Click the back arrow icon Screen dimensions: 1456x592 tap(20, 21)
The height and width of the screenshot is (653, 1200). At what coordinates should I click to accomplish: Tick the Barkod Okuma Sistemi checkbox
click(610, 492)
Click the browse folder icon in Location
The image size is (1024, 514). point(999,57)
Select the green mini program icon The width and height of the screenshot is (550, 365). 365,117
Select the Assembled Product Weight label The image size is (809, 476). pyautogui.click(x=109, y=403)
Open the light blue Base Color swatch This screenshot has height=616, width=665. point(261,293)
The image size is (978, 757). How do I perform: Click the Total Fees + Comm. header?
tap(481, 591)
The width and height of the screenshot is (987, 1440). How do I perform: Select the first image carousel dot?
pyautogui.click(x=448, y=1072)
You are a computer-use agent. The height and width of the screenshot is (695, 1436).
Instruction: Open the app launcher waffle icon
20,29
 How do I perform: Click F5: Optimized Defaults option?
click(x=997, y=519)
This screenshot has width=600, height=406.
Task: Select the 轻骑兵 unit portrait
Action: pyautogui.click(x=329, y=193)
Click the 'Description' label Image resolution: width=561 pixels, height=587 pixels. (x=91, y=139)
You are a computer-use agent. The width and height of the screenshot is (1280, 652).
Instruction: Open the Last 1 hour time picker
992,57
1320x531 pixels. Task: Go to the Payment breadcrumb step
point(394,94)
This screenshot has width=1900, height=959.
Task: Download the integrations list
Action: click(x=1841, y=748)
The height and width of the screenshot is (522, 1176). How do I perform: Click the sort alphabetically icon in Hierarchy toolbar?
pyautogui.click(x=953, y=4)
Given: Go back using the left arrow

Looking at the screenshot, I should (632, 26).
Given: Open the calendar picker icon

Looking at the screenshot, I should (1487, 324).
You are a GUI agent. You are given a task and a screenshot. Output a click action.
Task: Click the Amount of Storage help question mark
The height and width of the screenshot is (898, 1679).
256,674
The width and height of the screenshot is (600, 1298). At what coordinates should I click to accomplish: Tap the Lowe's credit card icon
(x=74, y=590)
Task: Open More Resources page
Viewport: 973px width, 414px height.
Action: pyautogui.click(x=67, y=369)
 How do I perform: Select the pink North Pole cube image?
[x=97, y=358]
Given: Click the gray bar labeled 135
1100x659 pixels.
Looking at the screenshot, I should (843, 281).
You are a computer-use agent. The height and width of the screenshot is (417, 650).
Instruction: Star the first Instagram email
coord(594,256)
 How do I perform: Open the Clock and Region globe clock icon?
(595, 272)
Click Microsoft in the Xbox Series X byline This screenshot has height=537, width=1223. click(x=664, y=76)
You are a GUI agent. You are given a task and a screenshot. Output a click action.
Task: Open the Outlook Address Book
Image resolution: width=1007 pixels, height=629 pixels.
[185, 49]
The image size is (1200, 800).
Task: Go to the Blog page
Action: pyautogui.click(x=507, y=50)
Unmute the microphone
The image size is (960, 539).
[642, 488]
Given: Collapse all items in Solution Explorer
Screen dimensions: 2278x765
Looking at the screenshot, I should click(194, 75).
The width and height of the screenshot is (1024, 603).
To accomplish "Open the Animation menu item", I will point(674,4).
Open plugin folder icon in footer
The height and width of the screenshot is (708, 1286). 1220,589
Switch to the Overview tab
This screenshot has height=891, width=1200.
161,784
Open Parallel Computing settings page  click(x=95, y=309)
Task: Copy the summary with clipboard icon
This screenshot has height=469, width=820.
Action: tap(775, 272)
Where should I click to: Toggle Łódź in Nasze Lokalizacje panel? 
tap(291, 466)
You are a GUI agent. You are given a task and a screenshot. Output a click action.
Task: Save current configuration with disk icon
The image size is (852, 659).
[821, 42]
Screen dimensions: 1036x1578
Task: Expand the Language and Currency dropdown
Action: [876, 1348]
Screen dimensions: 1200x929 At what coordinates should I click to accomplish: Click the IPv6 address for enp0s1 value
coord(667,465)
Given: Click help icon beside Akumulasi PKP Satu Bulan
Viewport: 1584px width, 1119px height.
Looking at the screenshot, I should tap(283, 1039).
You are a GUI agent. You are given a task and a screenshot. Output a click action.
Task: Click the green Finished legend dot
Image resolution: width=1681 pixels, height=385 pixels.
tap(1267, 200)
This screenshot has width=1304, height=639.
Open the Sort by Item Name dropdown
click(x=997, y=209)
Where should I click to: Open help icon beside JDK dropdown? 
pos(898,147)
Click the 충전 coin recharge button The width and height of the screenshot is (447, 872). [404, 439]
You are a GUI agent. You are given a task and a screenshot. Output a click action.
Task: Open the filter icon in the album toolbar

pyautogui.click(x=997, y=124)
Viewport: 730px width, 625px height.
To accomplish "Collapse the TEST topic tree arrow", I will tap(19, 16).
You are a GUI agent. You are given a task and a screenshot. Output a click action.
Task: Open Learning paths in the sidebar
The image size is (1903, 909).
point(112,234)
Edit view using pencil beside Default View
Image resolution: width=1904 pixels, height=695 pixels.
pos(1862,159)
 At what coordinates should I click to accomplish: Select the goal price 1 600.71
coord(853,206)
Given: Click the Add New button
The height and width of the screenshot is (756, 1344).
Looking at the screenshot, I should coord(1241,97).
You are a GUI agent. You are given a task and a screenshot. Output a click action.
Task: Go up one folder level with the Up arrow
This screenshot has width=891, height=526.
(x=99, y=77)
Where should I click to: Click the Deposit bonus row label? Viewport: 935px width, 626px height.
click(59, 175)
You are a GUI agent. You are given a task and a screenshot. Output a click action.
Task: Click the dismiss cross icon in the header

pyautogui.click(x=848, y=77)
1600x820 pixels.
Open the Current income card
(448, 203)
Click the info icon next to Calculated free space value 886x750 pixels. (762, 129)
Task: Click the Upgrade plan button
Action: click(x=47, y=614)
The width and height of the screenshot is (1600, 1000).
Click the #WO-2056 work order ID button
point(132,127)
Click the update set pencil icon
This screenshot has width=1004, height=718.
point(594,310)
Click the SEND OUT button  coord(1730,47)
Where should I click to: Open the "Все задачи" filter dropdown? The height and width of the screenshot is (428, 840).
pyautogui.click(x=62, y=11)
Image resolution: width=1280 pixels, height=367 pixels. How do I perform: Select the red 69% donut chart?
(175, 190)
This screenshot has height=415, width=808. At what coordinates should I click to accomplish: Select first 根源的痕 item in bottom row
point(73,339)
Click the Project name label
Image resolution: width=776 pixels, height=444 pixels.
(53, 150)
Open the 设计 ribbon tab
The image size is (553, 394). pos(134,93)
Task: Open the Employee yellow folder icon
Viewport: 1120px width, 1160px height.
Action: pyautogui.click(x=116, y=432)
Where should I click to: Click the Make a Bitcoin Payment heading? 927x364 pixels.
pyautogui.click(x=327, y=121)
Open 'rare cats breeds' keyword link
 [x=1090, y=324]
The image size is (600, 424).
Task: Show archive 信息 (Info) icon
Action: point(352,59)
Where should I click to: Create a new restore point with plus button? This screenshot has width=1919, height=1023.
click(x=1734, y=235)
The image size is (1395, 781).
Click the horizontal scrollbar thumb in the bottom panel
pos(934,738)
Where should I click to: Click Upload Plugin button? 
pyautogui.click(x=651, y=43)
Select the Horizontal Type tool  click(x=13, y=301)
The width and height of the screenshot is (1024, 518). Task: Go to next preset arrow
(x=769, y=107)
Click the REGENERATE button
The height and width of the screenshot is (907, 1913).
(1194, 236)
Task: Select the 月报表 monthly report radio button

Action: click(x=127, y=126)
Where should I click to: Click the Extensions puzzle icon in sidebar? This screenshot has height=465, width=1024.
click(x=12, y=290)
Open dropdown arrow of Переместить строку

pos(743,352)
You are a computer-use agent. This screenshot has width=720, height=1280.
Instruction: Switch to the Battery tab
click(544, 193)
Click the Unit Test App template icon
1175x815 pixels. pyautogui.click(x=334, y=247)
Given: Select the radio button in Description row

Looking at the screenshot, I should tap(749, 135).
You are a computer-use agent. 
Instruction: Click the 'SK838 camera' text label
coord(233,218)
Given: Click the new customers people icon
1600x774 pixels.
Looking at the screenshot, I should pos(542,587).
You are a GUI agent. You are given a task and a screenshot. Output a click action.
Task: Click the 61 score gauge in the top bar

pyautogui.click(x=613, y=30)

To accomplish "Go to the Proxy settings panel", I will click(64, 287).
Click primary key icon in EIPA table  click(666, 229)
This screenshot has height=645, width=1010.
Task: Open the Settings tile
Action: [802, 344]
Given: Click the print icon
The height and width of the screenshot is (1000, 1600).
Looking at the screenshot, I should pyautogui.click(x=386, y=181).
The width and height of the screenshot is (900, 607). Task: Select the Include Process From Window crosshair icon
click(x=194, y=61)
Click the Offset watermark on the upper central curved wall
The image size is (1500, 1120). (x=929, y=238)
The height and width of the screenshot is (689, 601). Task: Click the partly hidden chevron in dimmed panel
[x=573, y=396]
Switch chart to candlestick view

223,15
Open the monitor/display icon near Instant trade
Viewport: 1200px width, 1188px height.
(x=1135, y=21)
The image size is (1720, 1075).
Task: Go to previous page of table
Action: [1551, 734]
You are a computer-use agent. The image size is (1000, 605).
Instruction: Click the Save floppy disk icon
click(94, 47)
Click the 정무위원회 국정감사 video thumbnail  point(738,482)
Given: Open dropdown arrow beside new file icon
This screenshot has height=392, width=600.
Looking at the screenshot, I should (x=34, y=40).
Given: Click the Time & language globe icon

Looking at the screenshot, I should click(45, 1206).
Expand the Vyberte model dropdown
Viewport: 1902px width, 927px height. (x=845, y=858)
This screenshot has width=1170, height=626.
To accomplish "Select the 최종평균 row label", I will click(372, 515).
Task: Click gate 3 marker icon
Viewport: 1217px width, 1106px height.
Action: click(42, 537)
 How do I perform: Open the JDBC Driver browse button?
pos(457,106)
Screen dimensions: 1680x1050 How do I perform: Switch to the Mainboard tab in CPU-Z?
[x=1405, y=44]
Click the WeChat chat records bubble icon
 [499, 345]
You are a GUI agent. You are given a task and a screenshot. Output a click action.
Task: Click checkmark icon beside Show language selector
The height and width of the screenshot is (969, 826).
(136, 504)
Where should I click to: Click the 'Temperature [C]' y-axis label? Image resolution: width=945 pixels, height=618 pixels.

○ ○ ○

* _WHAT NEEDS TO BE DONE_: Each line from the top of the material above, through the one that contains "Select the green", should be restated word for word.

* _TASK OUTPUT_:
Click the back arrow icon Screen dimensions: 1456x592 tap(20, 21)
The height and width of the screenshot is (653, 1200). At what coordinates should I click to accomplish: Tick the Barkod Okuma Sistemi checkbox
click(610, 492)
Click the browse folder icon in Location
The image size is (1024, 514). point(999,57)
Select the green mini program icon The width and height of the screenshot is (550, 365). 365,117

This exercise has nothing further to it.